02/05/2014 09:40
10 killed in rebel attack in northeast India
At least 10 people were killed and four others wounded as militants armed with automatic weapons opened fire in India's remote northeast, The Associated Press reported, citing police.
L.R. Bishnoi, the inspector general of Kokrajhar district in Assam state, said the killings took place in two separate attacks late Thursday.
He said rebels from a faction of the National Democratic Front of Bodoland were behind the attacks and that those killed belonged to the minority Muslim community. The group has three factions. He gave no reason for the attacks.
The first attack took place in a village in Baksa district in western Assam when at least eight rebels opened fire on a group of villagers sitting in a courtyard.
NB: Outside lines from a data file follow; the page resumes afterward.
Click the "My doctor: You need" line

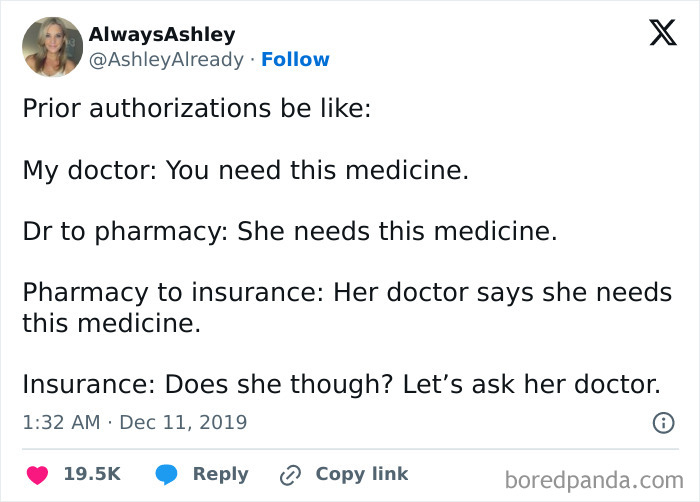[245, 170]
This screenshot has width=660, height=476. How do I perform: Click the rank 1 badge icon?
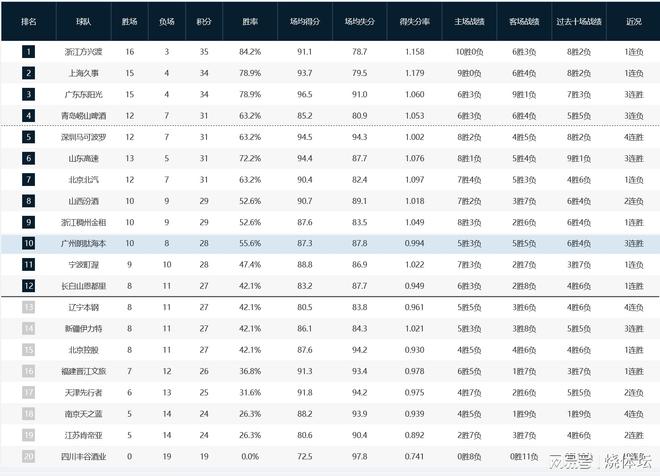click(x=29, y=51)
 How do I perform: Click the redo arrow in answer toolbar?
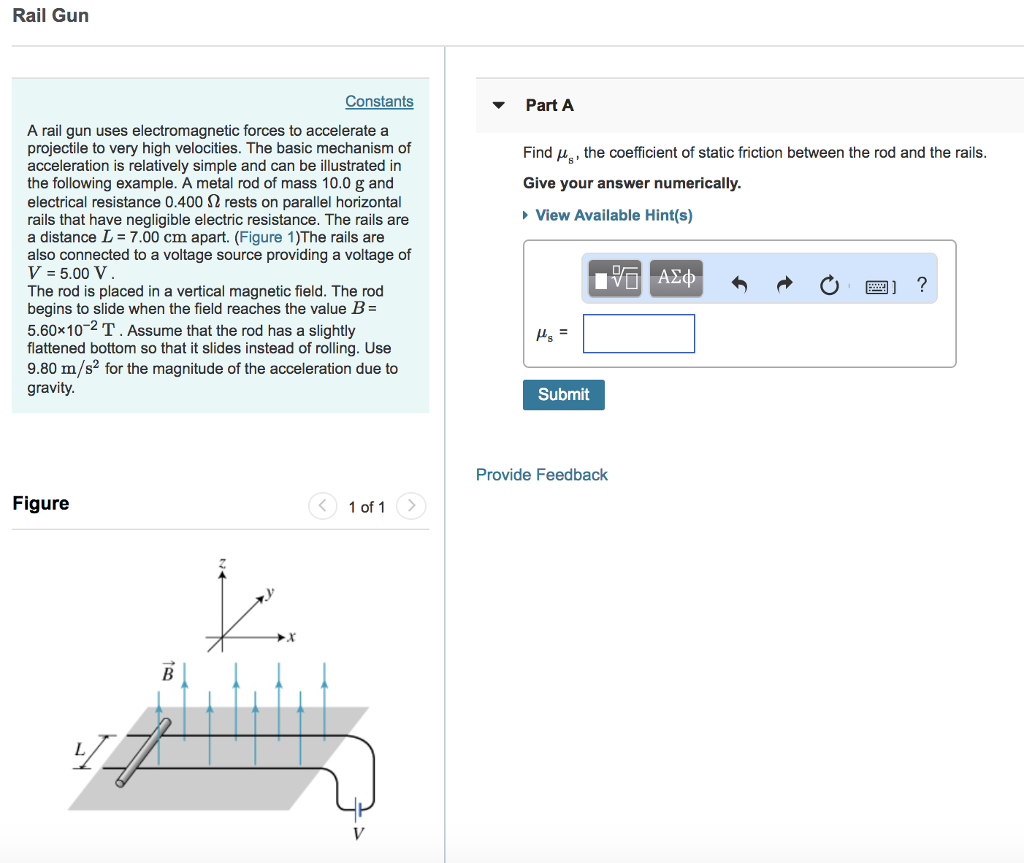pyautogui.click(x=784, y=286)

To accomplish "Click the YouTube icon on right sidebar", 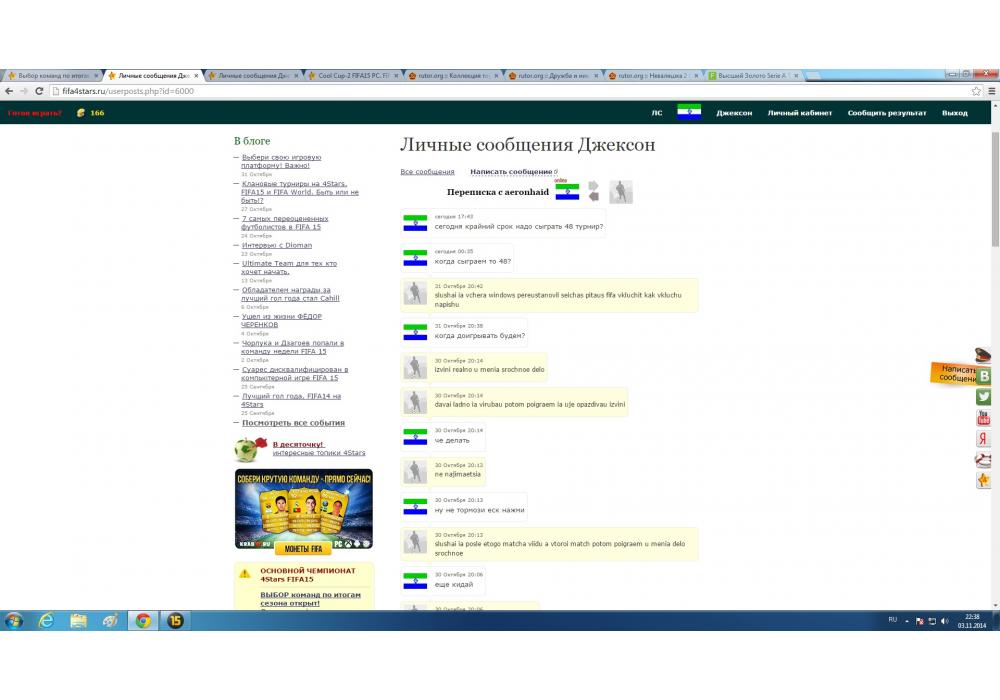I will tap(984, 418).
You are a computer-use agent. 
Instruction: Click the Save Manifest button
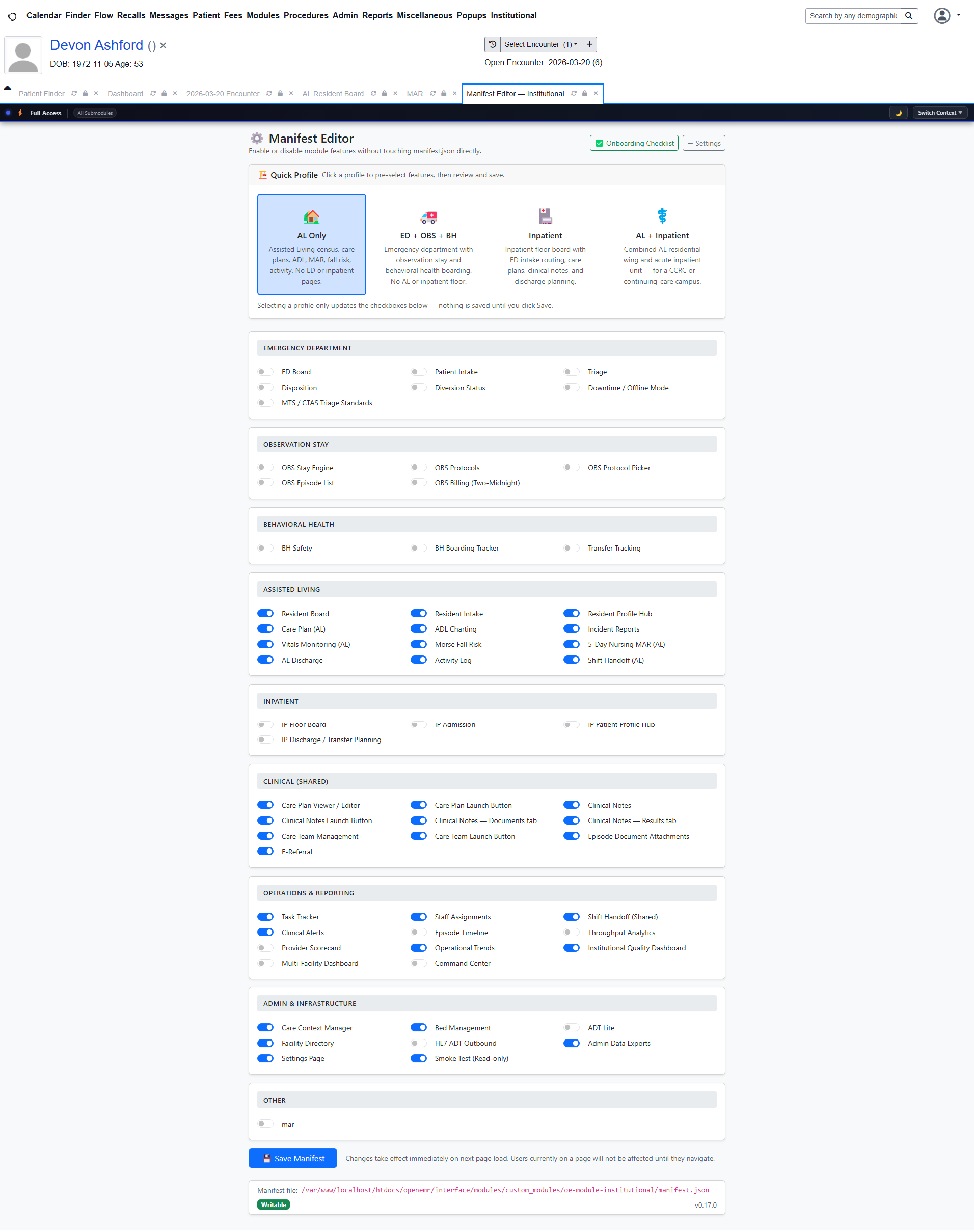pyautogui.click(x=292, y=1158)
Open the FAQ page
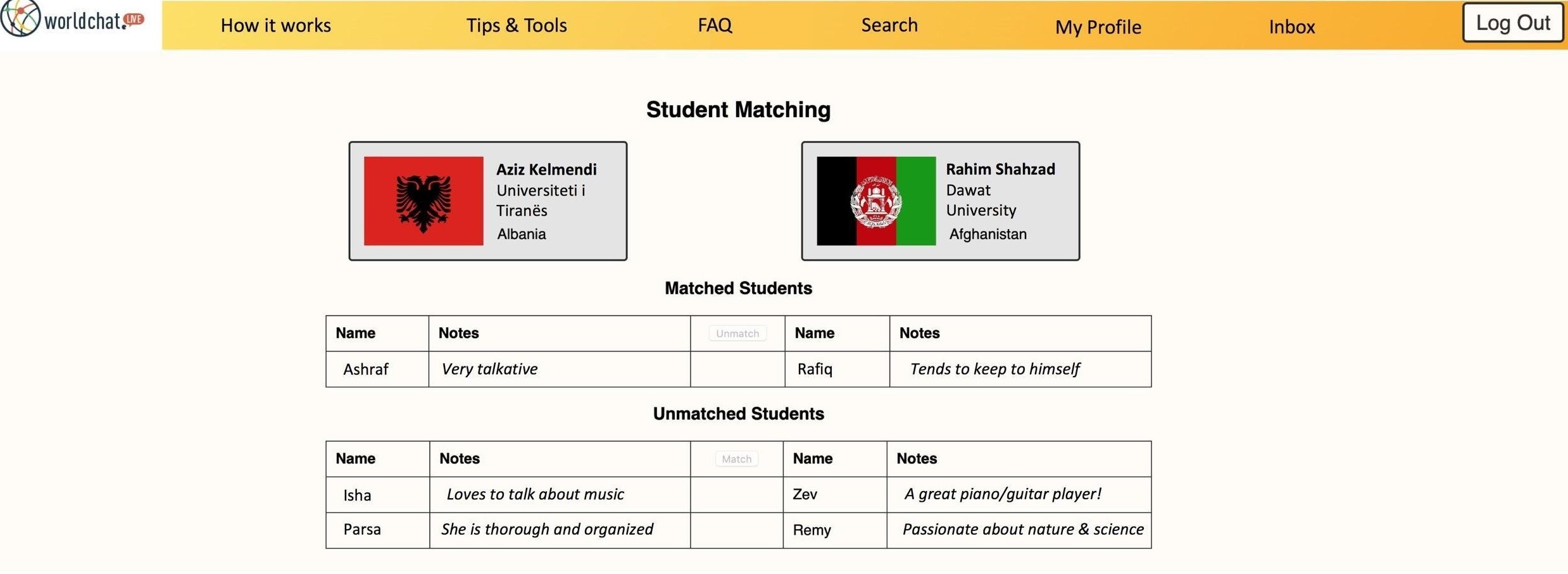Screen dimensions: 1568x574 [715, 25]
Three people were killed on the spot and two others wounded, Bishnoi said.
According to eyewitnesses quoted by local television channels, the second attack took place in Kokrajhar district when more than 20 armed men broke open the doors of two homes and sprayed them with bullets killing seven people.
The rebel group has been fighting for a separate homeland for the region's ethnic Bodo people.
The Bodos are an indigenous tribe in Assam, making up 10 percent of the state's 33 million people.
Dozens of rebels groups have been fighting the government and sometimes each other for years in the seven states in northeast India. They demand greater regional autonomy or independent homelands for the indigenous groups they represent.
The rebels accuse the federal government of exploiting the region's rich mineral resources but neglecting the local people.